Federico Proia

Personal information
- Date of birth: 4 February 1996 (age 30)
- Place of birth: Rome, Italy
- Height: 1.85 m (6 ft 1 in)
- Position: Midfielder

Team information
- Current team: Scafatese
- Number: 5

Youth career
- 0000–2014: Siena
- 2014–2015: Torino

Senior career*
- Years: Team / Apps / (Gls)
- 2013–2014: Siena / 0 / (0)
- 2015–2016: Torino / 0 / (0)
- 2015–2016: → Pistoiese (loan) / 8 / (0)
- 2016: Pistoiese / 0 / (0)
- 2016–2018: Spezia / 0 / (0)
- 2016–2017: → Pistoiese (loan) / 20 / (1)
- 2017–2018: → Bassano Virtus (loan) / 24 / (6)
- 2018–2021: Cittadella / 86 / (15)
- 2021–2024: Vicenza / 47 / (5)
- 2022: → Brescia (loan) / 14 / (1)
- 2022–2023: → SPAL (loan) / 12 / (0)
- 2023: → Ascoli (loan) / 10 / (0)
- 2024–2026: Casertana / 66 / (10)
- 2026–: Scafatese / 2 / (0)

= Federico Proia =

Italian footballer

Federico Proia (born 4 February 1996) is an Italian professional footballer who plays as a midfielder for club Scafatese.

==Club career==
He made his Serie C debut for Pistoiese on 30 January 2016 in a game against SPAL.

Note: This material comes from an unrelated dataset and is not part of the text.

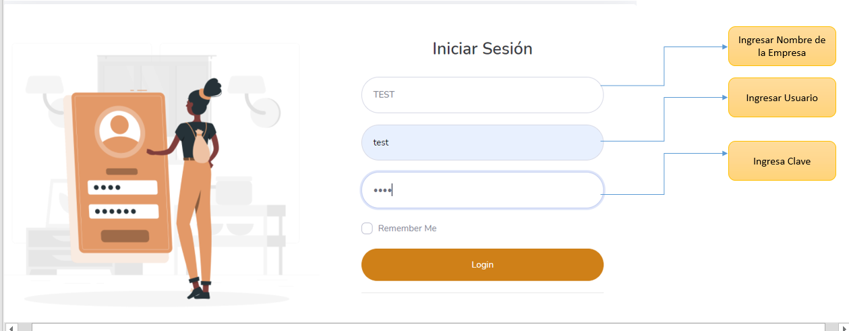
Task: Select the Ingresa Clave callout box
Action: pyautogui.click(x=782, y=161)
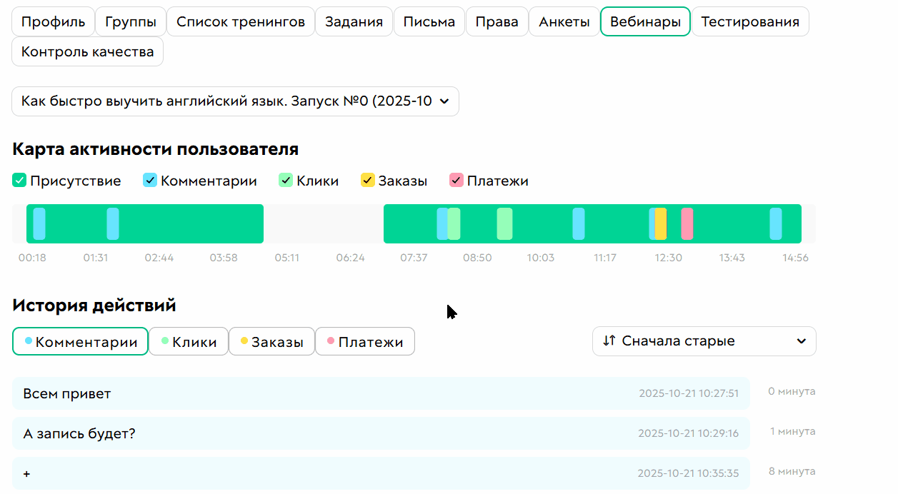This screenshot has height=494, width=898.
Task: Click the yellow order marker near 12:30
Action: [x=660, y=223]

On 12 July 2017, he was loaned to Serie C club Bassano on a season-long loan.

On 13 July 2018 he was signed by Cittadella on a permanent basis.

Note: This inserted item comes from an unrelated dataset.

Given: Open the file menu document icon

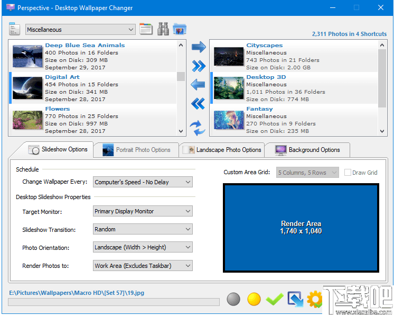Looking at the screenshot, I should (15, 29).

On 17 July 2021, he signed a three-year contract with Vicenza. On 31 January 2022, Proia moved on loan to Brescia. On 19 August 2022, Proia was loaned to SPAL with a conditional obligation to buy. On 23 January 2023, he moved on a new loan to Ascoli, with an option to buy.

On 27 July 2024, Proia moved to Casertana on a two-year contract.